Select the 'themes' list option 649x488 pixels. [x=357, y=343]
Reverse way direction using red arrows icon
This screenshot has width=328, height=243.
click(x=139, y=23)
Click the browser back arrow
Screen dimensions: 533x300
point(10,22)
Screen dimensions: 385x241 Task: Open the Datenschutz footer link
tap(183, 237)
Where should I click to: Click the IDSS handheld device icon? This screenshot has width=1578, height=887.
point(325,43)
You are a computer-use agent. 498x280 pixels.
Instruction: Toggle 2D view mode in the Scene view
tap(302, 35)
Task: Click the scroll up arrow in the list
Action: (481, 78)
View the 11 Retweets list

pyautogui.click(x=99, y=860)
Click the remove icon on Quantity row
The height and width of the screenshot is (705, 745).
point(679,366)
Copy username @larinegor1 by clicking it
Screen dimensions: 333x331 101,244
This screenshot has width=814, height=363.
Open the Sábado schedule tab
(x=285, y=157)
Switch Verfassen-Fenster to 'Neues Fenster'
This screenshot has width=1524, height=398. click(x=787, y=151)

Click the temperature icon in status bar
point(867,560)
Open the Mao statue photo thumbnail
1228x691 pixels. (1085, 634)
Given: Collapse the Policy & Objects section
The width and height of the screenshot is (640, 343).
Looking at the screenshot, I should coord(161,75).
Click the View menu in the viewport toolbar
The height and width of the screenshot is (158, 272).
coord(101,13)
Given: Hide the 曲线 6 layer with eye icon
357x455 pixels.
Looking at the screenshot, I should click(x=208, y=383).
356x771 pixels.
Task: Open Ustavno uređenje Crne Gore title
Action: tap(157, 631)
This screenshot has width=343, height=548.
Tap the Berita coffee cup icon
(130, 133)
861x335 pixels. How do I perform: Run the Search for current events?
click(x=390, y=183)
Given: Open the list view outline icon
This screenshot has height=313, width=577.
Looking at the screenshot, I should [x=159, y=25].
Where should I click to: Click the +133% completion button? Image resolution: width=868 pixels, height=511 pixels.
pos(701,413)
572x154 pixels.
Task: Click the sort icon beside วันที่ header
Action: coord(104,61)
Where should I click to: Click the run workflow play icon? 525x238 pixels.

### Task directions
Rewrite all the rows above, swapping each "Given" for "Goal" and leaving everything else as it is.

### Reply to the exercise
Select the 'themes' list option 649x488 pixels. [x=357, y=343]
Reverse way direction using red arrows icon
This screenshot has width=328, height=243.
click(x=139, y=23)
Click the browser back arrow
Screen dimensions: 533x300
point(10,22)
Screen dimensions: 385x241 Task: Open the Datenschutz footer link
tap(183, 237)
Where should I click to: Click the IDSS handheld device icon? This screenshot has width=1578, height=887.
point(325,43)
You are a computer-use agent. 498x280 pixels.
Instruction: Toggle 2D view mode in the Scene view
tap(302, 35)
Task: Click the scroll up arrow in the list
Action: (481, 78)
View the 11 Retweets list

pyautogui.click(x=99, y=860)
Click the remove icon on Quantity row
The height and width of the screenshot is (705, 745).
point(679,366)
Copy username @larinegor1 by clicking it
Screen dimensions: 333x331 101,244
This screenshot has width=814, height=363.
Open the Sábado schedule tab
(x=285, y=157)
Switch Verfassen-Fenster to 'Neues Fenster'
This screenshot has width=1524, height=398. click(x=787, y=151)

Click the temperature icon in status bar
point(867,560)
Open the Mao statue photo thumbnail
1228x691 pixels. (1085, 634)
Goal: Collapse the Policy & Objects section
The width and height of the screenshot is (640, 343).
Looking at the screenshot, I should coord(161,75).
Click the View menu in the viewport toolbar
The height and width of the screenshot is (158, 272).
coord(101,13)
Goal: Hide the 曲线 6 layer with eye icon
357x455 pixels.
Looking at the screenshot, I should click(x=208, y=383).
356x771 pixels.
Task: Open Ustavno uređenje Crne Gore title
Action: tap(157, 631)
This screenshot has width=343, height=548.
Tap the Berita coffee cup icon
(130, 133)
861x335 pixels. How do I perform: Run the Search for current events?
click(x=390, y=183)
Goal: Open the list view outline icon
This screenshot has height=313, width=577.
Looking at the screenshot, I should [x=159, y=25].
Where should I click to: Click the +133% completion button? Image resolution: width=868 pixels, height=511 pixels.
pos(701,413)
572x154 pixels.
Task: Click the sort icon beside วันที่ header
Action: coord(104,61)
Where should I click to: Click the run workflow play icon? 525x238 pixels.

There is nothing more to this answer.